Find the equations of the two straight lines through (1, 2) forming two sides of a square of which 4x+ 7y = 12 is one diagonal.

#### Solution

Let A (1, 2) be the vertex of square ABCD and BD be one diagonal, whose equation is 4x + 7y = 12

Here, we have to find the equations of sides AB and AD, each of which makes an angle of \[{45}^\circ\] with line 4x + 7y = 12

We know the equations of two lines passing through a point \[\left( x_1 , y_1 \right)\] and making an angle \[\alpha\] with the line whose slope is m.
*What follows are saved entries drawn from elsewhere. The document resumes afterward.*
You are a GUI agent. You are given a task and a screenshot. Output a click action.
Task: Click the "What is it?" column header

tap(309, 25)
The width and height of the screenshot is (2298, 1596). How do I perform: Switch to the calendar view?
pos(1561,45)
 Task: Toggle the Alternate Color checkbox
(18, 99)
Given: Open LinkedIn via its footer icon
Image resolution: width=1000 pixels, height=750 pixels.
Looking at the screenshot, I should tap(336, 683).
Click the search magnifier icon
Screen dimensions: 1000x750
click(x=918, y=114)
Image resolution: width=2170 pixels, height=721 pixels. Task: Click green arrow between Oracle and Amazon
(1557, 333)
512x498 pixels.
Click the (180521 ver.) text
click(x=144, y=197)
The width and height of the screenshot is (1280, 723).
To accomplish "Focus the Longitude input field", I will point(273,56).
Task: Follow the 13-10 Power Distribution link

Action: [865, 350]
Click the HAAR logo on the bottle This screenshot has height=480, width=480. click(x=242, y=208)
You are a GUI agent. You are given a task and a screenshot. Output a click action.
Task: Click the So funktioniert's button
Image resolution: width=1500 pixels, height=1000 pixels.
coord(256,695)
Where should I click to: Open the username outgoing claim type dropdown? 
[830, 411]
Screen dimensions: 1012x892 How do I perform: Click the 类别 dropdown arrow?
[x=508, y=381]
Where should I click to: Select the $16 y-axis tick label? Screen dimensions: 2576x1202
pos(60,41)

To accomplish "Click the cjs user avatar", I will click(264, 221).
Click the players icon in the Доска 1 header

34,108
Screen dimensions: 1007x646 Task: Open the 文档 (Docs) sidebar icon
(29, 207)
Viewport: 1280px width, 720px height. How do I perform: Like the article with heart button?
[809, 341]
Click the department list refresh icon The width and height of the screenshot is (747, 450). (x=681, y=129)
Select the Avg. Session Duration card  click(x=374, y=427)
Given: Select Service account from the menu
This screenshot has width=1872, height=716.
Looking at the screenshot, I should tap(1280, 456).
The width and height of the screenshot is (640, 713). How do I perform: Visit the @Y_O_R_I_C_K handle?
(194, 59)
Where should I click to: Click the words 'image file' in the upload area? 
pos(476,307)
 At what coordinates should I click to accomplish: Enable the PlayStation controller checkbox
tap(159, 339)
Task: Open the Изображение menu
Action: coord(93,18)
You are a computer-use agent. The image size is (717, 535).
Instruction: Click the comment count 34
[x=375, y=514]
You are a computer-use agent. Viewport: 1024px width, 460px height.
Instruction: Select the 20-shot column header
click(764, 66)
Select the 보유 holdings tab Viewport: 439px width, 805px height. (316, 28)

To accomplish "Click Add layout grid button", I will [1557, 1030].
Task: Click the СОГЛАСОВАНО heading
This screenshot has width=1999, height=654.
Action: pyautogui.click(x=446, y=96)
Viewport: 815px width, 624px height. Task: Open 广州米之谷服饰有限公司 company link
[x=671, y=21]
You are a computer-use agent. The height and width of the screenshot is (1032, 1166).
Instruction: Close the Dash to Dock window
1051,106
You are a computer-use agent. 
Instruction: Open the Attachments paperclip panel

Equation of the given line is

\[4x + 7y = 9\]

\[ \Rightarrow y = - \frac{4}{7}x + \frac{9}{4}\]

\[\therefore x_1 = 1, y_1 = 2, \alpha = {45}^\circ , m = - \frac{4}{7}\]

So, the equations of the required sides are

\[y - 2 = \frac{- \frac{4}{7} + \tan {45}^\circ}{1 + \frac{4}{7}\tan {45}^\circ}\left( x - 1 \right) \text { and } y - 2 = \frac{- \frac{4}{7} - \tan {45}^\circ}{1 - \frac{4}{7}\tan {45}^\circ}\left( x - 1 \right)\]

\[ \Rightarrow y - 2 = \frac{- \frac{4}{7} + 1}{1 + \frac{4}{7}}\left( x - 1 \right) \text { and } y - 2 = \frac{- \frac{4}{7} - 1}{1 - \frac{4}{7}}\left( x - 1 \right)\]

\[ \Rightarrow y - 2 = \frac{3}{11}\left( x - 1 \right) \text { and } y - 2 = \frac{- 11}{3}\left( x - 1 \right)\]

\[ \Rightarrow 3x - 11y + 19 = 0\text { and } 11x + 3y - 17 = 0\]